- What the exercise asks
The records below are to be quoted in full; please keep every word exact.

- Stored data
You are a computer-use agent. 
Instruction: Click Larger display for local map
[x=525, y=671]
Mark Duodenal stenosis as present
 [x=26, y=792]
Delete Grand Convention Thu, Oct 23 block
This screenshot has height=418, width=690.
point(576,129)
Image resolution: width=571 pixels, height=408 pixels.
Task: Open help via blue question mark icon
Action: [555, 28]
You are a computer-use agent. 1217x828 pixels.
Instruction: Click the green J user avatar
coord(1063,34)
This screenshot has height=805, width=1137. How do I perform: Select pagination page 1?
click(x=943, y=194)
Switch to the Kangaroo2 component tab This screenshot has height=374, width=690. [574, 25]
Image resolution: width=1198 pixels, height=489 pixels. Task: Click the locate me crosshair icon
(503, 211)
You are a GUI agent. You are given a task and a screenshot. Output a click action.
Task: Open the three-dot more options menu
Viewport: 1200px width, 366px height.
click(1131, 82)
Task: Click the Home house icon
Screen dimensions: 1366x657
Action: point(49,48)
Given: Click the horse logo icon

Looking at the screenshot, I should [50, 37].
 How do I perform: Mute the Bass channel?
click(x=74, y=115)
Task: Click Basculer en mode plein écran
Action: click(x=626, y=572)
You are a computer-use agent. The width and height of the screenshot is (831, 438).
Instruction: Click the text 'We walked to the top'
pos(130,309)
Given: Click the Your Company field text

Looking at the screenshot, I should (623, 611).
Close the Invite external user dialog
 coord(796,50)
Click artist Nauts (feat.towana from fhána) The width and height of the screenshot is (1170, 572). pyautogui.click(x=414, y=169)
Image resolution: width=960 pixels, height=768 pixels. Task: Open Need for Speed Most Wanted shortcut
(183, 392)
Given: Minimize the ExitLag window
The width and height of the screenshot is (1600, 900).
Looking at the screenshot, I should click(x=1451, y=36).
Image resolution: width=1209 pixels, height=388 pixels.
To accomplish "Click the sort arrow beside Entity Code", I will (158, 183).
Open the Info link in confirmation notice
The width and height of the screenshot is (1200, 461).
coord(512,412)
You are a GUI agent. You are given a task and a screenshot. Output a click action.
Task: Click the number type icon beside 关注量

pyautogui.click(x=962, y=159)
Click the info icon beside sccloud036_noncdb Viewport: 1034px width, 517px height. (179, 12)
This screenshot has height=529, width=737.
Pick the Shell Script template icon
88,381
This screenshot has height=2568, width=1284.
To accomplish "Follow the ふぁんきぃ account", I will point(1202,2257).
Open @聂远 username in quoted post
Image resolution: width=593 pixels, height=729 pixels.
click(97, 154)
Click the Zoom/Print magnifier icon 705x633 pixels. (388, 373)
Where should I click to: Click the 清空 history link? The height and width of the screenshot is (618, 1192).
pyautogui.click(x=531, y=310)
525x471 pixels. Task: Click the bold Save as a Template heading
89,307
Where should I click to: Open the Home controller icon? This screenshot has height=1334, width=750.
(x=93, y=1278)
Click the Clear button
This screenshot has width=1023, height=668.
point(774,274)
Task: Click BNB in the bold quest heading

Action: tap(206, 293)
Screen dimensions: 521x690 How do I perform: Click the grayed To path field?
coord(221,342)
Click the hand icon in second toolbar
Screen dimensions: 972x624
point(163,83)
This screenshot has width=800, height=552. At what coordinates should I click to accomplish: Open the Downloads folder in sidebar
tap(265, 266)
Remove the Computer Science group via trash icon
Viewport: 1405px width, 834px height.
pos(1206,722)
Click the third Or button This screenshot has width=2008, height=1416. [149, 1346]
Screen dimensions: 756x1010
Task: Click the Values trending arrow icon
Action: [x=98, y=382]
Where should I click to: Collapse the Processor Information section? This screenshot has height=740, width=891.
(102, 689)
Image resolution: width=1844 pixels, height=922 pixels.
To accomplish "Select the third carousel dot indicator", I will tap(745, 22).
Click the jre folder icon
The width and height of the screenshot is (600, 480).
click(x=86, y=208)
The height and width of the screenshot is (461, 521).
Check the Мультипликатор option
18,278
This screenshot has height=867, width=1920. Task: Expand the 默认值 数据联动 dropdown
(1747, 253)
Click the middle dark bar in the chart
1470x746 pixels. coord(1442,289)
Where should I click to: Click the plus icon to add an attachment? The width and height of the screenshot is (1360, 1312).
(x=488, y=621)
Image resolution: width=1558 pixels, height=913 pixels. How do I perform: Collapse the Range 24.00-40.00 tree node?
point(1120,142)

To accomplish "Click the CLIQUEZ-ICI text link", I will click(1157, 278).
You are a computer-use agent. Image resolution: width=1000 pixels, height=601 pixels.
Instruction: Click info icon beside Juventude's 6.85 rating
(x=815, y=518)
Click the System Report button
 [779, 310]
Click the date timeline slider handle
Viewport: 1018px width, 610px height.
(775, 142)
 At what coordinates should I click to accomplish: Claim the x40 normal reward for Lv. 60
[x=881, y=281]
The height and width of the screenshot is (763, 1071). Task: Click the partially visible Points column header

- Output of the exercise
You are a computer-use agent. 
Instruction: Click Larger display for local map
[x=525, y=671]
Mark Duodenal stenosis as present
 [x=26, y=792]
Delete Grand Convention Thu, Oct 23 block
This screenshot has height=418, width=690.
point(576,129)
Image resolution: width=571 pixels, height=408 pixels.
Task: Open help via blue question mark icon
Action: [555, 28]
You are a computer-use agent. 1217x828 pixels.
Instruction: Click the green J user avatar
coord(1063,34)
This screenshot has height=805, width=1137. How do I perform: Select pagination page 1?
click(x=943, y=194)
Switch to the Kangaroo2 component tab This screenshot has height=374, width=690. [574, 25]
Image resolution: width=1198 pixels, height=489 pixels. Task: Click the locate me crosshair icon
(503, 211)
You are a GUI agent. You are given a task and a screenshot. Output a click action.
Task: Open the three-dot more options menu
Viewport: 1200px width, 366px height.
click(1131, 82)
Task: Click the Home house icon
Screen dimensions: 1366x657
Action: point(49,48)
Given: Click the horse logo icon

Looking at the screenshot, I should [50, 37].
 How do I perform: Mute the Bass channel?
click(x=74, y=115)
Task: Click Basculer en mode plein écran
Action: click(x=626, y=572)
You are a computer-use agent. The width and height of the screenshot is (831, 438).
Instruction: Click the text 'We walked to the top'
pos(130,309)
Given: Click the Your Company field text

Looking at the screenshot, I should (623, 611).
Close the Invite external user dialog
 coord(796,50)
Click artist Nauts (feat.towana from fhána) The width and height of the screenshot is (1170, 572). pyautogui.click(x=414, y=169)
Image resolution: width=960 pixels, height=768 pixels. Task: Open Need for Speed Most Wanted shortcut
(183, 392)
Given: Minimize the ExitLag window
The width and height of the screenshot is (1600, 900).
Looking at the screenshot, I should click(x=1451, y=36).
Image resolution: width=1209 pixels, height=388 pixels.
To accomplish "Click the sort arrow beside Entity Code", I will (158, 183).
Open the Info link in confirmation notice
The width and height of the screenshot is (1200, 461).
coord(512,412)
You are a GUI agent. You are given a task and a screenshot. Output a click action.
Task: Click the number type icon beside 关注量

pyautogui.click(x=962, y=159)
Click the info icon beside sccloud036_noncdb Viewport: 1034px width, 517px height. (179, 12)
This screenshot has height=529, width=737.
Pick the Shell Script template icon
88,381
This screenshot has height=2568, width=1284.
To accomplish "Follow the ふぁんきぃ account", I will point(1202,2257).
Open @聂远 username in quoted post
Image resolution: width=593 pixels, height=729 pixels.
click(97, 154)
Click the Zoom/Print magnifier icon 705x633 pixels. (388, 373)
Where should I click to: Click the 清空 history link? The height and width of the screenshot is (618, 1192).
pyautogui.click(x=531, y=310)
525x471 pixels. Task: Click the bold Save as a Template heading
89,307
Where should I click to: Open the Home controller icon? This screenshot has height=1334, width=750.
(x=93, y=1278)
Click the Clear button
This screenshot has width=1023, height=668.
point(774,274)
Task: Click BNB in the bold quest heading

Action: tap(206, 293)
Screen dimensions: 521x690 How do I perform: Click the grayed To path field?
coord(221,342)
Click the hand icon in second toolbar
Screen dimensions: 972x624
point(163,83)
This screenshot has width=800, height=552. At what coordinates should I click to accomplish: Open the Downloads folder in sidebar
tap(265, 266)
Remove the Computer Science group via trash icon
Viewport: 1405px width, 834px height.
pos(1206,722)
Click the third Or button This screenshot has width=2008, height=1416. [149, 1346]
Screen dimensions: 756x1010
Task: Click the Values trending arrow icon
Action: [x=98, y=382]
Where should I click to: Collapse the Processor Information section? This screenshot has height=740, width=891.
(102, 689)
Image resolution: width=1844 pixels, height=922 pixels.
To accomplish "Select the third carousel dot indicator", I will tap(745, 22).
Click the jre folder icon
The width and height of the screenshot is (600, 480).
click(x=86, y=208)
The height and width of the screenshot is (461, 521).
Check the Мультипликатор option
18,278
This screenshot has height=867, width=1920. Task: Expand the 默认值 数据联动 dropdown
(1747, 253)
Click the middle dark bar in the chart
1470x746 pixels. coord(1442,289)
Where should I click to: Click the plus icon to add an attachment? The width and height of the screenshot is (1360, 1312).
(x=488, y=621)
Image resolution: width=1558 pixels, height=913 pixels. How do I perform: Collapse the Range 24.00-40.00 tree node?
point(1120,142)

To accomplish "Click the CLIQUEZ-ICI text link", I will click(1157, 278).
You are a computer-use agent. Image resolution: width=1000 pixels, height=601 pixels.
Instruction: Click info icon beside Juventude's 6.85 rating
(x=815, y=518)
Click the System Report button
 [779, 310]
Click the date timeline slider handle
Viewport: 1018px width, 610px height.
(775, 142)
 At what coordinates should I click to accomplish: Claim the x40 normal reward for Lv. 60
[x=881, y=281]
The height and width of the screenshot is (763, 1071). Task: Click the partially visible Points column header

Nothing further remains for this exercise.